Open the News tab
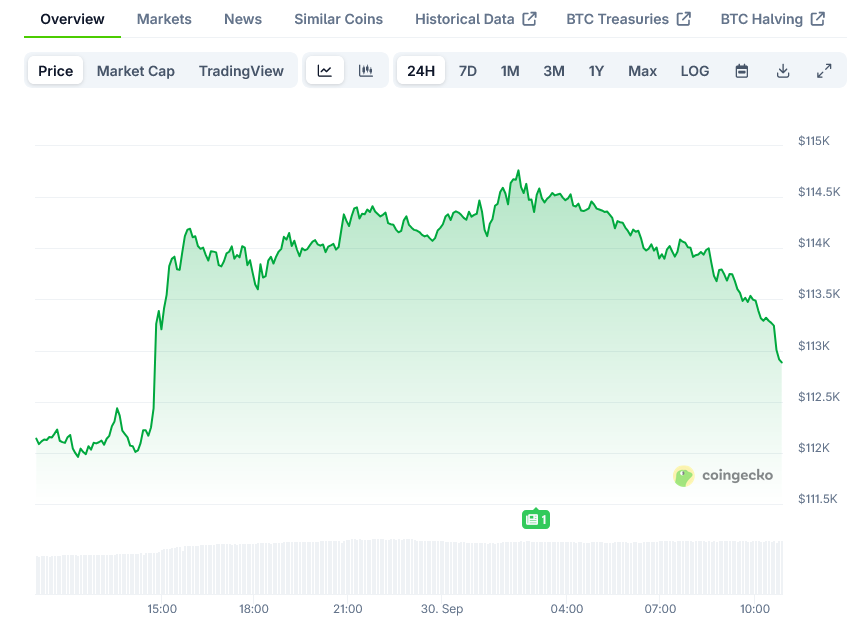[x=243, y=19]
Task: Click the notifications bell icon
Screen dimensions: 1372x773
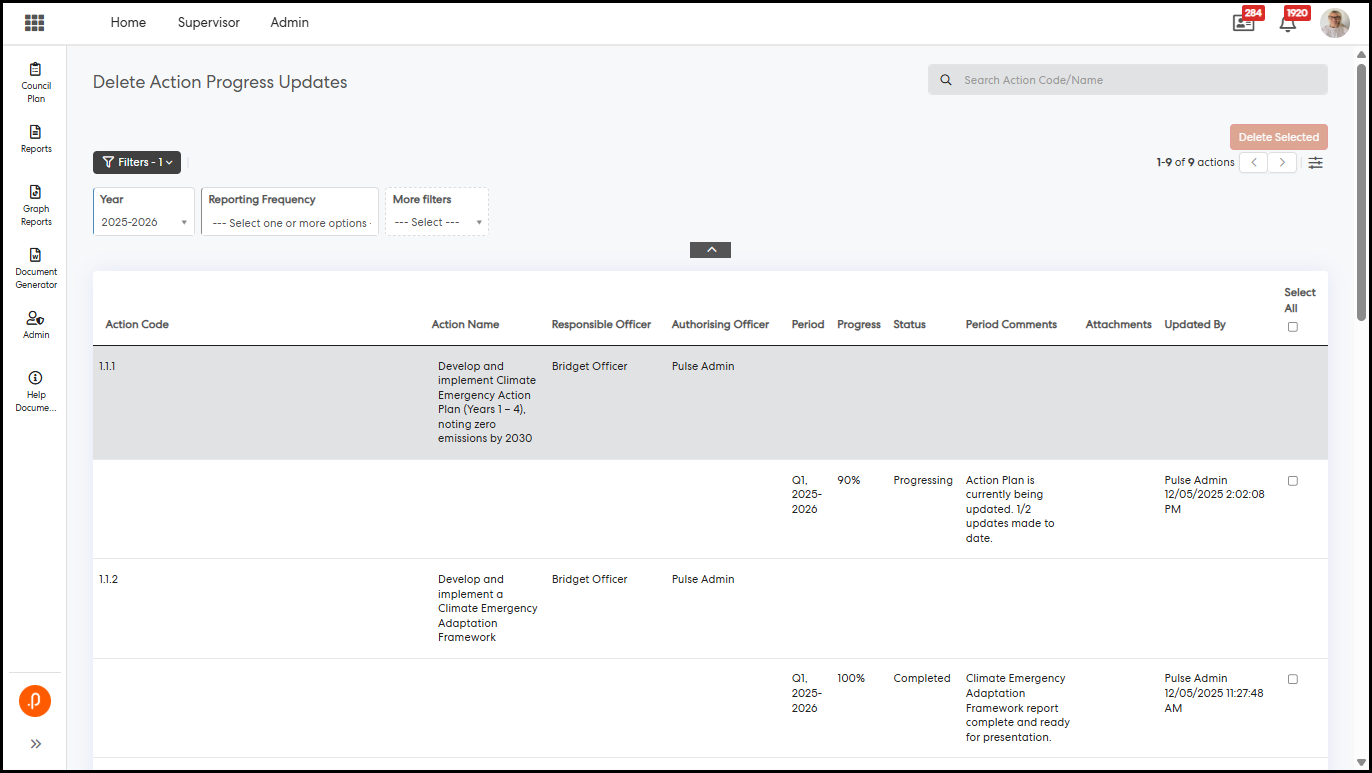Action: click(x=1288, y=24)
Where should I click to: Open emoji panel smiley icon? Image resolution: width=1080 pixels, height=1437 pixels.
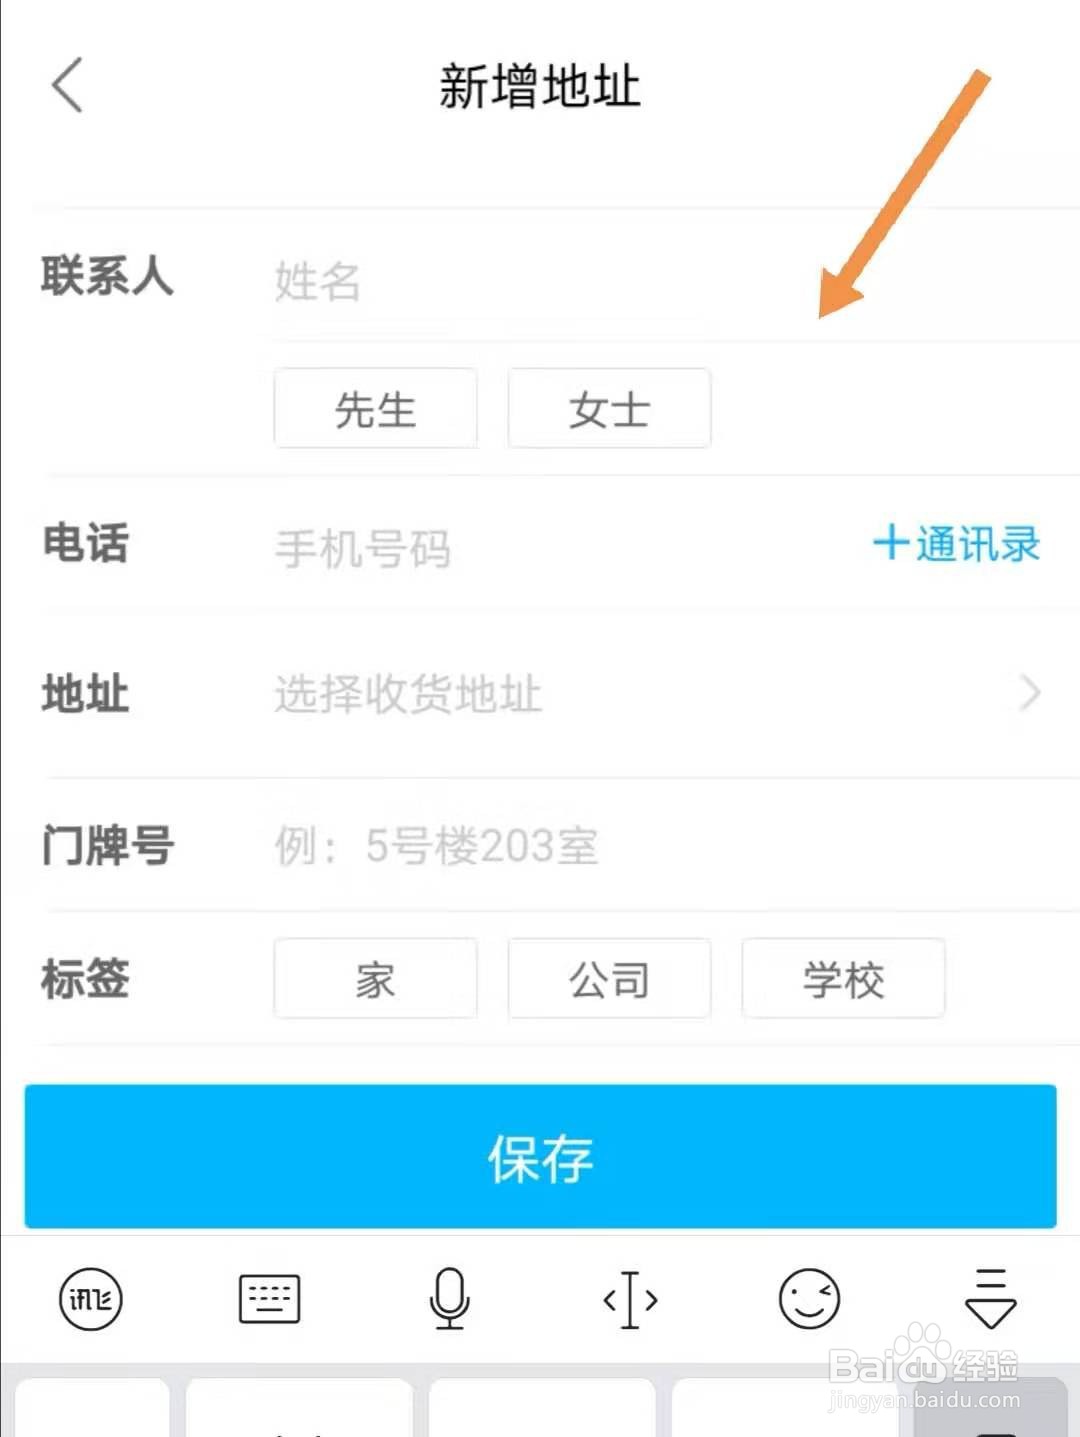[809, 1299]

::::::::

Please reproduce the lines above from the one containing "Task: Click the notifications bell icon" through the final line, exactly and inclusively, leaving out each picture.

--- Exercise response ---
Task: Click the notifications bell icon
Screen dimensions: 1372x773
Action: click(x=1288, y=24)
Where should I click to: Open emoji panel smiley icon? Image resolution: width=1080 pixels, height=1437 pixels.
[809, 1299]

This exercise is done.